A planned upgrade to Hadoop distributed computing platform, which has become popular for analyzing large volumes of data, is intended to make the platform more user-friendly, said Eric Baldeschwieler, CEO of with the intent of building a support and training business around Hadoop. The upgrade also will feature improvements for high availability, installation and data management. Due in beta releases later this year with a general availability release eyed for the second quarter of 2012, the release is probably going to be called Hadoop 0.23.

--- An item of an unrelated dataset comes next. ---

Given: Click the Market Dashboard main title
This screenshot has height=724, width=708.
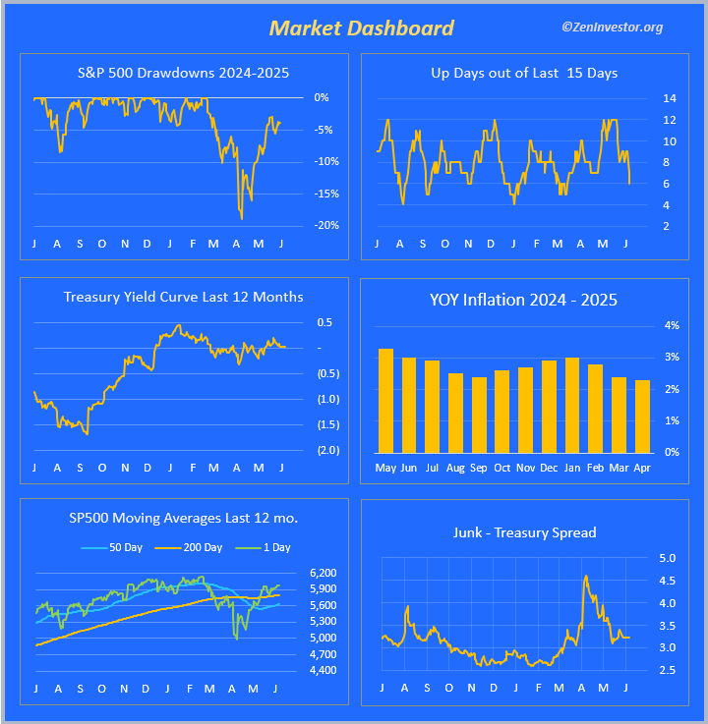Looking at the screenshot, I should tap(362, 28).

"A big focus for us is going to be adding tools for monitoring and distributing and management, [with the goal of making it] much easier for organizations to use Hadoop. The problem now is it takes a pretty sophisticated operations staff to install and use it," Baldeschwieler said during an interview at HortonWorks's Silicon Valley offices this week. He formerly was vice president of Hadoop engineering at Yahoo, which has been instrumental in Hadoop development.

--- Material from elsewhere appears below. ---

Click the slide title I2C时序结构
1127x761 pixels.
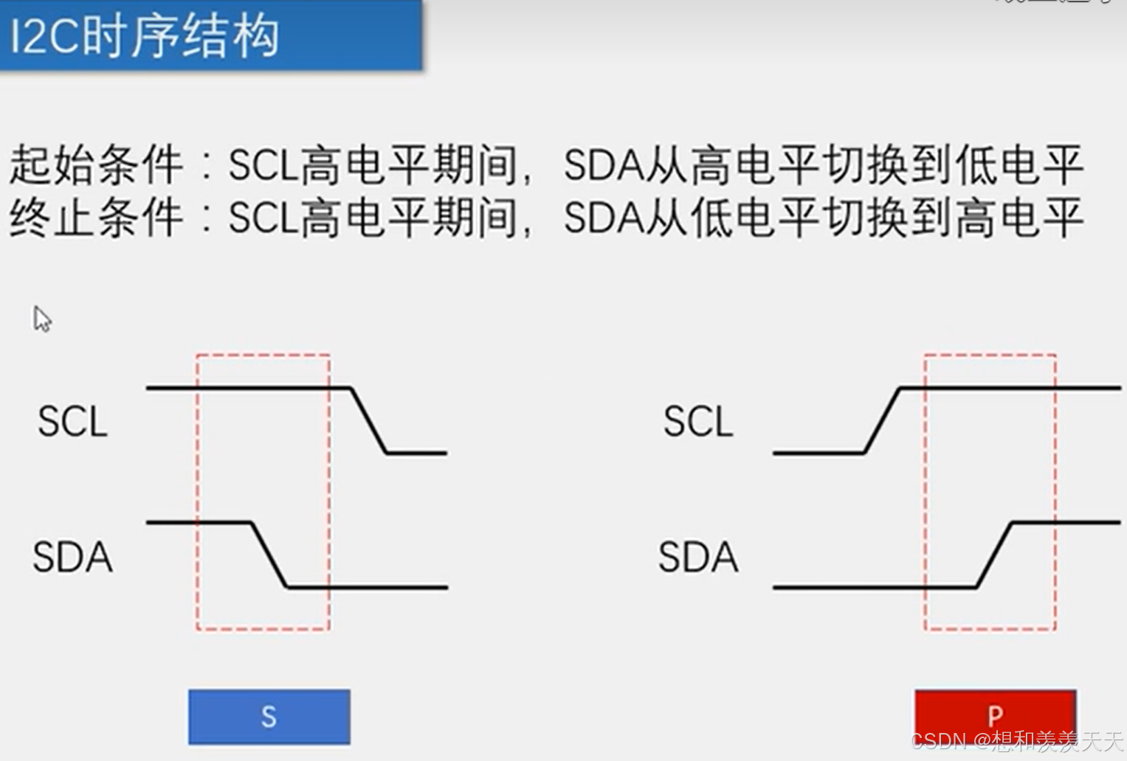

Version 0.23 also is set for improvements in availability, performance, and scalability. "That's a big one for very large customers," such as Yahoo and Facebook, Baldeschwieler said. Tending to single points of failure in Hadoop's master nodes will be a goal.

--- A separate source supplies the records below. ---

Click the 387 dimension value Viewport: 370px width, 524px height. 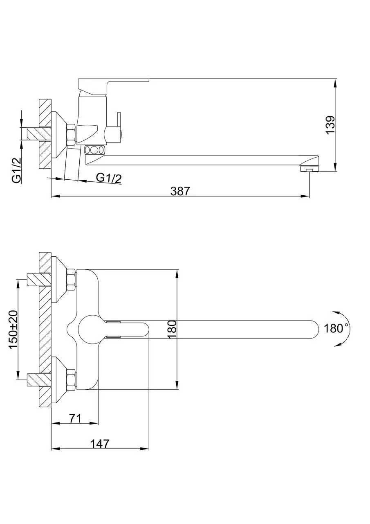pos(180,191)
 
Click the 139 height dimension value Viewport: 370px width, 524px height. pos(330,125)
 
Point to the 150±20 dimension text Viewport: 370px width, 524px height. pos(13,330)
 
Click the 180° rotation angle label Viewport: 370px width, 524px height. pos(336,328)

Also, the new HCatalog data management software layer planned for Hadoop 0.23 will let users store data in a more traditional table style, enabling users to transparently move data between tools. It also yields benefits for the MapReduce programming model used with Hadoop. Currently, users can work with two higher level languages on top of Hadoop -- Pig and Hive -- said Baldeschwieler. Pig and Hive have their own specialty data stores. "What HCatalog's going to allow is for Pig and Hive and MapReduce itself to operate on one set of tables," he said.